Common genetic variants linked to IBD (and its two component diseases, ulcerative colitis and Crohn’s) do not correlate with those linked to autism, Gardner’s team found by analyzing data from previous genome-wide association studies. “That result may suggest that the relationship between IBD and autism may not be due to shared common genetic variants,” says study investigator Christina Dardani, a research associate at the University of Bristol in the United Kingdom.

Elevated polygenic risk scores — sums of common variants — for ulcerative colitis and Crohn’s in mothers are linked to increased autism traits in their children, according to data for 7,348 mothers and 7,503 children in the Avon Longitudinal Study of Parents and Children. The same is not true for the children, whose polygenic risk scores for IBD, ulcerative colitis and Crohn’s are not associated with their autism traits, the researchers found, supporting the idea that the link has more to do with the conditions of the prenatal environment.
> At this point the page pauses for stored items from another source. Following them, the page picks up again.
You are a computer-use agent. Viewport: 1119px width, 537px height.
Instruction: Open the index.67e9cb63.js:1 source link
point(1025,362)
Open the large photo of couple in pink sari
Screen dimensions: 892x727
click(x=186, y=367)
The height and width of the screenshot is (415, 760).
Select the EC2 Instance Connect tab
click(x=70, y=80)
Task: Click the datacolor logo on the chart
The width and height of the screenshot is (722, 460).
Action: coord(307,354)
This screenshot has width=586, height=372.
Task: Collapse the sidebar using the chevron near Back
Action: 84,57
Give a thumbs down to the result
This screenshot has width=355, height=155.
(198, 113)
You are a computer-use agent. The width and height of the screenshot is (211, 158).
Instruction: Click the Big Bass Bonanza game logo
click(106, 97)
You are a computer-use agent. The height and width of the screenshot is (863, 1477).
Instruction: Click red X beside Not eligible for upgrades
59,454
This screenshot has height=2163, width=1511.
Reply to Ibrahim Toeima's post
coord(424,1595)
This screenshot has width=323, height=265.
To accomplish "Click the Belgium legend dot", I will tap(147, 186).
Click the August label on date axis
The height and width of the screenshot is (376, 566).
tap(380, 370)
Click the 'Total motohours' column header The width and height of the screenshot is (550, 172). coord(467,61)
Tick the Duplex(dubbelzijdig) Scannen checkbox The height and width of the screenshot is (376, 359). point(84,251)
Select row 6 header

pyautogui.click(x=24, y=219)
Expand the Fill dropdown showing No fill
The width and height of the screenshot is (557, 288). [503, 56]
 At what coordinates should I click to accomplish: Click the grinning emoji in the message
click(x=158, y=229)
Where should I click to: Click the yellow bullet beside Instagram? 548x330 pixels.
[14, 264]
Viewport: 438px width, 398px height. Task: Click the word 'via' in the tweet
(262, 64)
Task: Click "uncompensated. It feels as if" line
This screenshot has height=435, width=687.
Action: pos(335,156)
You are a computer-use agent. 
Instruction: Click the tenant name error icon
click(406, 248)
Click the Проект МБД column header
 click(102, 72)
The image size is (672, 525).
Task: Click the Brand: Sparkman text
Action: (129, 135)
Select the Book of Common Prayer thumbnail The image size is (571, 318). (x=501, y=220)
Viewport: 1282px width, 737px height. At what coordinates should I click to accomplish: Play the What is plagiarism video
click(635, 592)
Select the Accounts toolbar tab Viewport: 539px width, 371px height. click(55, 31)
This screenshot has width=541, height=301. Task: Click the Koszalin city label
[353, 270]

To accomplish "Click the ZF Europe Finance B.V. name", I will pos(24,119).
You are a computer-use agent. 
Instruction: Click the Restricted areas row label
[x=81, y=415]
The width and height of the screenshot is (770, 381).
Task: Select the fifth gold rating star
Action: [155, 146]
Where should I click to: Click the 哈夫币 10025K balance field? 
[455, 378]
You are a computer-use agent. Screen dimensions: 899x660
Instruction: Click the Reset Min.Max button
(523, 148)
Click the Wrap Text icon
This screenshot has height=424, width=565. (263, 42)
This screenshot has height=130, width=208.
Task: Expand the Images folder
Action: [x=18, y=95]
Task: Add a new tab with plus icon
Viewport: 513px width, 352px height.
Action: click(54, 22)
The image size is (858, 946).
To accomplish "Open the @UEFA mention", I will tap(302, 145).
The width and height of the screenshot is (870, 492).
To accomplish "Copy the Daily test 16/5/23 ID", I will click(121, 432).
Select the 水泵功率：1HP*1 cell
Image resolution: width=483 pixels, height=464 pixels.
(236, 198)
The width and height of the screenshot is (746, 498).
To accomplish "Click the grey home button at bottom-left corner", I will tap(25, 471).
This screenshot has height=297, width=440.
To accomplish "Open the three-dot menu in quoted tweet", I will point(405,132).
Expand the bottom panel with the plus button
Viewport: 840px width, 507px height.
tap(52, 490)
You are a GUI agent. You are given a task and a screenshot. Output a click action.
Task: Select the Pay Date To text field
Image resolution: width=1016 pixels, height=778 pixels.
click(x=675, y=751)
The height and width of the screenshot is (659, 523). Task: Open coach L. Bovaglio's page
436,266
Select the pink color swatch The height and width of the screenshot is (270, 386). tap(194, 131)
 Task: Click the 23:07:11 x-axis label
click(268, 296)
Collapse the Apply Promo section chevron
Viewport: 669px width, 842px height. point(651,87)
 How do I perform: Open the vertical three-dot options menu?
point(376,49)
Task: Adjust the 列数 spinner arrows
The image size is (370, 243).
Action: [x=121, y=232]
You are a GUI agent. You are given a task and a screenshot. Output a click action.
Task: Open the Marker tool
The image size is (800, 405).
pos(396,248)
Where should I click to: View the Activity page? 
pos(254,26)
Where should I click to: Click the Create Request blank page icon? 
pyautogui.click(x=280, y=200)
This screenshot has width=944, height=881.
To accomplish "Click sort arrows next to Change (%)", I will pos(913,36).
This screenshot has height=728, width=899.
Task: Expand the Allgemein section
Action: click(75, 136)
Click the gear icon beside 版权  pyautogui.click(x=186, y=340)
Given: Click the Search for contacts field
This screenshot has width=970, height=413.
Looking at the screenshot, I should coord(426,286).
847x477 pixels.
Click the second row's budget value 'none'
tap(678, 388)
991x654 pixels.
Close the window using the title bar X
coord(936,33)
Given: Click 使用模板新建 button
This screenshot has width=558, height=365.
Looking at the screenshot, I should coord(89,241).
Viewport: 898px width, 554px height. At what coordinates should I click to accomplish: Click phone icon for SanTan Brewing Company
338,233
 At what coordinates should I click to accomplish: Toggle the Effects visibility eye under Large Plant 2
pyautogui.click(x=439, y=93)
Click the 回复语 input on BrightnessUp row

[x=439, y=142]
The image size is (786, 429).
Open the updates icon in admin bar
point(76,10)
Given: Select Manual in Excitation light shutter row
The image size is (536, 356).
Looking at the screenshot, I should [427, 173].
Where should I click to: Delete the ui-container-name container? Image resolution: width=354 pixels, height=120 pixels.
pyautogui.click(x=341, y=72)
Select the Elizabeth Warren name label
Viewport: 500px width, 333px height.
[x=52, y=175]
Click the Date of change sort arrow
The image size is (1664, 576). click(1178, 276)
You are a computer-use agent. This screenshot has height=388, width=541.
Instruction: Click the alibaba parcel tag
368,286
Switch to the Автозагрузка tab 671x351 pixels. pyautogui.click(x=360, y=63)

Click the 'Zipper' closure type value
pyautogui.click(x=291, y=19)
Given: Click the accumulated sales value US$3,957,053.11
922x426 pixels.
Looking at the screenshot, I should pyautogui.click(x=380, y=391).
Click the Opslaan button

What’s more, the presence of common variants for ulcerative colitis, and to a lesser extent those for Crohn’s and IBD overall, in mothers are causally associated with autism in their children, Gardner and her team found using a technique called Mendelian randomization. The reverse is not true, however: Common variants for autism are not causally linked to IBD in children.

“We saw associations with polygenic risk score, and then we found causal evidence with the common genetic variants,” Dardani says. “They point to the same story.”

The results were published in Nature Medicine earlier this month.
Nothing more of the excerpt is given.